The Broad’s Data Sciences Platform has decided to make our GATK software package open source. In fact, we’ve decided that all of the software that DSP develops will be open source.
By aphilippakis
I’m writing today to convey an important announcement: the Broad’s Data Sciences Platform (DSP) has decided to make our Genome Analysis Toolkit (GATK) software package open source. In fact, we’ve decided that all of the software that DSP develops will be open source, so that we can better enable progress in biomedical research.
Making data and software available has been a key part of the Broad’s DNA since the days of the Human Genome Project, when we and other members of the international consortium made all the genomic sequences generated immediately and widely available. We’ve also open sourced the vast majority of software packages developed by our central software group.
But, several years ago, we tried an experiment to see if we might better serve the community by adopting a slightly different model for GATK. As the GATK package grew in popularity, we were facing increasing demands for user support — far beyond what we could provide to the many groups seeking to install and maintain GATK on their local servers. So, while continuing to make the source code visible to users, we decided to try licensing the package to an outside vendor that would provide support. We then heard that users preferred working directly with us rather than a third party entity, so we tried that approach next.

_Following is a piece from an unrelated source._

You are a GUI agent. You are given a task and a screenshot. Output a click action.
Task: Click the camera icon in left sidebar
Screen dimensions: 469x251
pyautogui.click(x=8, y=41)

After carefully evaluating the experiment, we’ve concluded it’s time to make a change. There are three reasons.
First, we’ve found that supporting a technical software package like the GATK requires more technical expertise than outside vendors can typically provide; our own GATK Forum is, by far, the most utilized support resource.
Second, licensing GATK has limited the community’s ability to modify and share the code. We know that the best ideas come from a community working together.
Third, our concern about supporting hundreds of local installations of GATK has largely evaporated. Deploying GATK is now much easier than it was in the past, when groups had to work hard to install and maintain a running GATK pipeline. This is due to (i) our Cromwell workflow engine which makes it easier to deploy best practices pipelines and (ii) the growing availability of software-as-a-service solutions on public clouds.
We’ve therefore decided to move GATK to open source, as we have done for most of our software in the past. Not only that, we’ve decided to commit to making all existing and future software products written by the DSP open source going forward — all to accelerate progress in biomedical research.
In reaching this decision, we’ve sought input from many academic colleagues and commercial users — including those with whom we’ve been collaborating on the GATK. They were uniformly supportive.
In the coming years, it will be increasingly important for the biomedical community to maximize access to software tools to accelerate progress. In particular, we’ll need software platforms that allow users to easily store, access, analyze and visualize vast amounts of information from diverse sources — including sequencing data (from germline, cancer, and single cells), medical records, imaging data, and more — while respecting the privacy and wishes of the patients who donated their information. It’s important that this be done in an open source way, to ensure that the community can move ahead as quickly, effectively, and collaboratively as possible.